Leading up to the UK parliamentary elections this week, a staggering number of Facebook campaign ads were deemed misleading by watchdog organizations. This is, in part, due to Facebook’s own policies, which stipulate that the company does not fact-check political advertising.
Facebook made this approach clear recently, with its CEO Mark Zuckerberg saying that private companies should not be censoring politicians. Other major platforms and online services clarified or introduced new political ad policies as well, taking very different tacks.
Some of them, including Twitter, TikTok, and Spotify, have banned or will pause political advertising altogether. In a frank statement to Reuters, a Spotify spokesperson said: “At this point in time, we do not yet have the necessary level of robustness in our processes, systems and tools to responsibly validate and review this content.”
Others, like Snapchat, allow political ads but said they would check the ads’ veracity. Policies also vary depending on the region of the world.
In the United States, traditional media are more strictly regulated when it comes to accepting political ads, and laws actually dictate what media organizations can and can’t do. For example, broadcast media, such as the TV networks NBC or CBS, are obliged to take any ad for a candidate for federal office. But cable companies have more discretion, and can reject ads they deem as false. But US lawmakers have not passed regulations for online political advertising, leaving any rules up to the platforms themselves.
Here’s how the policies on political advertising for major online platforms break down (or view a scrollable version):
Pandora’s spokesperson said the company would “pass” on Quartz’s request for comment.
Full transparency in online political advertising includes disclosing each ads’ content, detailed information on who paid for it, how the buyer’s identity was verified, how the ad was targeted, and who ended up seeing the ad. None of the platforms are completely transparent, although Facebook, which has faced the most criticism for profiting from political manipulation, has the most built-out political ads database. Facebook’s system, however, is far from perfect—in the UK, days before the recent election, thousands of ads disappeared from the archive. Snapchat’s database is just a downloadable spreadsheet, and Google’s archive is quite clunky to use and has a history of omissions of its own.
Some argue that microtargeting, which allows advertisers to show ads to very specific segments of users—such as young mothers or African-American students—while remaining invisible to everyone else, should be banned completely for political ads. Google said it would only allow basic targeting for its political ads starting in 2020, letting advertisers use general factors like geography, age, and gender. Facebook is reportedly considering the idea as well.
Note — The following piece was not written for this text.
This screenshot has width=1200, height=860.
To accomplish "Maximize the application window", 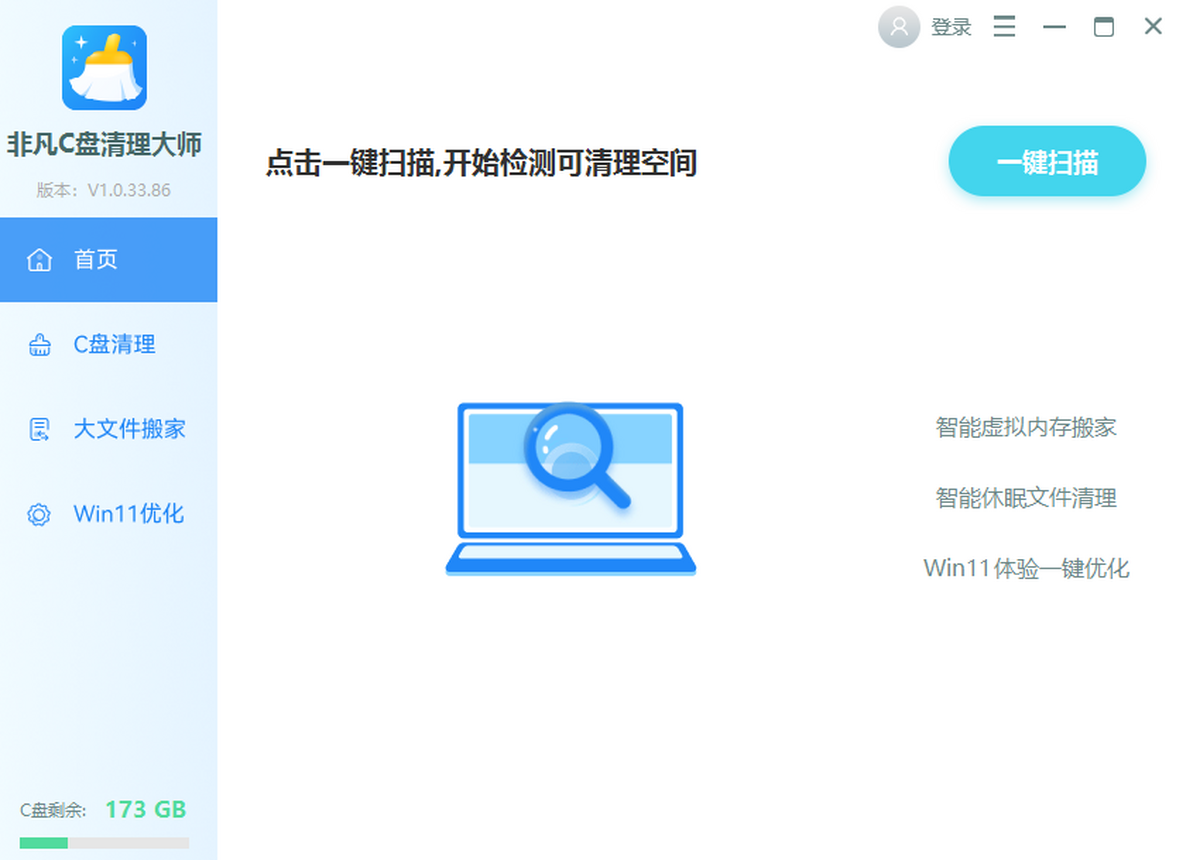I will [x=1103, y=27].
Snapchat allows microtargeting, points out the Financial Times, and recently has seen a rapid rise in political advertising, according to the watchdog group Center for Responsive Politics. And political advertisers are expected to find other ways to microtarget audiences on Google by going through special intermediaries that have access to some targeting tools.
Banning political ads completely seemingly eliminates issues with targeting or fact-checking. But there are problems with this solution as well. Twitter prohibited ads related to any issues it defined as political, which in effect banned advocacy organizations from promoting their causes. And, after all, whether a platform allows or bans political ads, and whether it fact-checks them or not, it’s important to remember that politicians can use their own, free accounts, like Donald Trump and his Twitter, to spread their message.
This post and chart were updated December 27, 2019, to include Spotify’s decision to pause political ads for 2020.